[[ The data open ]]

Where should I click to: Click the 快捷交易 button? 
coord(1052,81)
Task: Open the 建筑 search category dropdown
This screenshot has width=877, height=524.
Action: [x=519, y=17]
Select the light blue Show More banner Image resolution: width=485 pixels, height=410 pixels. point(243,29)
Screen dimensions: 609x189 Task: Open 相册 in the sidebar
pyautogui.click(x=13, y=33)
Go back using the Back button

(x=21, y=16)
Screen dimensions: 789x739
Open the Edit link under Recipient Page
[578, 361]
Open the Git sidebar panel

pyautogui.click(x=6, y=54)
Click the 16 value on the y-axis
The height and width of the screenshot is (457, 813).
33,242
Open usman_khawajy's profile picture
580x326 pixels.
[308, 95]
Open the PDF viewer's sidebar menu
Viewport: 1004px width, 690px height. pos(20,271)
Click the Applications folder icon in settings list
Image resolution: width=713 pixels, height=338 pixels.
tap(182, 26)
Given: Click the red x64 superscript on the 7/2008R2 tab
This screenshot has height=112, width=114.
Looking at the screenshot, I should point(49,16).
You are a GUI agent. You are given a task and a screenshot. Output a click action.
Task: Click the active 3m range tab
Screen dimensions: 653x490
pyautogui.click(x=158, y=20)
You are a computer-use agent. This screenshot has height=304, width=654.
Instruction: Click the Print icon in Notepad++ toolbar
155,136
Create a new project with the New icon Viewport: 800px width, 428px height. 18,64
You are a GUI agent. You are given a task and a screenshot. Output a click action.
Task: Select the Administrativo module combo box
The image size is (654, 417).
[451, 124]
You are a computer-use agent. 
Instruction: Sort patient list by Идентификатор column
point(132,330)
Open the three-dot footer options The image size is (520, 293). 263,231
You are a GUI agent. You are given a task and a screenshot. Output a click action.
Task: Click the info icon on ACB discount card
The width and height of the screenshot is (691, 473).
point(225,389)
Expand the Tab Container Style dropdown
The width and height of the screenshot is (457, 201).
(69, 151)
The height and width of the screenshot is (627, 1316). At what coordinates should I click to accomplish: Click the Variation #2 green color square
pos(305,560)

[[ The data closed ]]

**Goal of the exercise:** Find the word "computer" in the entries and show each line where it is found.

**Response below:**
You are a computer-use agent. This screenshot has height=304, width=654.
You are a computer-use agent. 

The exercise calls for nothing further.